The National Review carried an article recently which quoted Democratic National Committee Chairman, Tom Perez, complaining that voters are being “Influenced By The ‘Pulpit On Sunday.’” My initial response was “Hhmm … I hope so!” Frankly, I wish it were more so. But the Chairman went on to decry the “malign influence of Christianity on voters’ political preferences.”
There’s a lot to digest in that last quote. To be sure, our witness has not always been positive. But, Chairman Perez appears to be objecting to the fact that Christian values influence political preferences at all. He seems to prefer a faith that doesn’t influence the mind. And, yet, Scripture calls for minds that are guarded, filled, renewed, and transformed (Rom 12:2; 2 Cor 10:5; Eph 4:23; Phil 4:7–8; Col 3:2; 2 Tim 1:7; Titus 1:15; Prov 23:7) specifically because they have been changed by Christ (1 Cor 2:16).
Frankly, there is no such thing as an adoctrinal faith.
If our Christian values are not influencing our political preferences, we’ve either fundamentally missed the truth of Scripture or made Christianity simply something that we do and not something that we are. A faith that has not changed our minds is no faith at all. Weak theology rears shallow Christians.
Nowhere is this more important than in the pulpit. As preachers, our work is fundamentally theological. Just as weak theology leads to weak sermons; sermons void of theology produce believers who live as though their faith doesn’t matter in their day to day lives. We should have no tolerance for theologically-shallow preaching lest our children one day pass by the ruins of our faith and wonder, “What do these stones mean?” (Josh 4:6).
If our sermons are not affecting people’s decisions, we’re not preaching the text. The Bible changes people. This is the essence of text-driven preaching. We’re are not espousing our opinions or merely rhetorically manipulating people’s preferences. We are seeking to be true to the command to preach the Word (2 Tim 2) and to speak those things which are proper for sound doctrine (Titus 2:1).
Paul addressed the need for preaching with theological clarity in 1 Timothy 4. The passage contains 12 imperatives, 7 relate specifically to the relationship between preaching and theology.
Note Paul’s commands:
- Give instructions (11). The word conveys the idea of instructing with authority.
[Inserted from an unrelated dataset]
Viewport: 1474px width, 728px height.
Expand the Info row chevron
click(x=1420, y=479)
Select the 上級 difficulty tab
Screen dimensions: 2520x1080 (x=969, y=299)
- Teach (11). Thus, we don’t merely issue directives; we teach. This is the process of discipleship. Note how these two aspects work together in Nehemiah 8:1–8. Ezra read from the law in 8:1–6 (that’s instruction) and the Levites explained it more carefully to the people in 8:7–8 (that’s teaching). Our ministry needs both.
- Give attention (13). This word carries the idea of “being concerned about it.” This is the same word that Paul used in 1 Timothy 3:8 in his instructions to deacons regarding alcohol. Deacons are not to “give attention” to wine. That means that it should not even be a part of their thoughts.
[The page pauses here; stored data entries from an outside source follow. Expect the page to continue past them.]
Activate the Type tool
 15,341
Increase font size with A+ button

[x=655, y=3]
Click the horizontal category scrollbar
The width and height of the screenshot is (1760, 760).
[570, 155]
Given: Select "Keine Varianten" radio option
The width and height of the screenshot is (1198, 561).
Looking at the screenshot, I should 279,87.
- Meditate on them (15). This word carries the idea of thinking about them and putting them into practice.
- Give yourself to them (15). This word literally means, “BE!” Paul was encouraging Timothy that his life should be characterized by what he taught. He should “be all in.” What you and I teach needs to be who we are and not just what we say.
- Take Heed (16). This word means “to observe” or “give attention to.”
- Continue (16). This command means “to remain; persevere.” Paul’s last instruction was, “Don’t quit!”
These commands must characterize our preaching. But, Paul didn’t just make commands. He also gave us the motivation for preaching with theological clarity in this same passage. Paul explained that the reasons why we preach with sound doctrine are:
- There’s a lot of bad doctrine out there (1). In Paul’s day, as in our own, false doctrine was a plague to the church. Paul warned us that evil spirits seek to undermine the truth of God’s Word. We must teach the truth because untruth threatens the church.
- You need the encouragement (6). Paul reminded Timothy that in teaching sound doctrine, we are also nourished by it. In preaching the truth, we are fed by the truth. Preachers need the sustenance of the Word, too.
- Eternity is at stake (16). Here’s our ultimate motivation. Preaching the truth leads people to salvation. Romans 10:17 says, “Faith comes by hearing and hearing by the Word of God.”
Preacher, you are called to preach the truth, the whole truth, and nothing but the truth, so help you God! If you do that, it will change people’s minds. And it might even change the way they vote.
Deron Biles is the Dean Emeritus of the Southwestern Center for Extension Education, Professor of Pastoral Ministries and Preaching, and the Director of Professional Doctoral Studies for the School of Theology and the School of Preaching at Southwestern Baptist Theological Seminary in Fort Worth, Texas.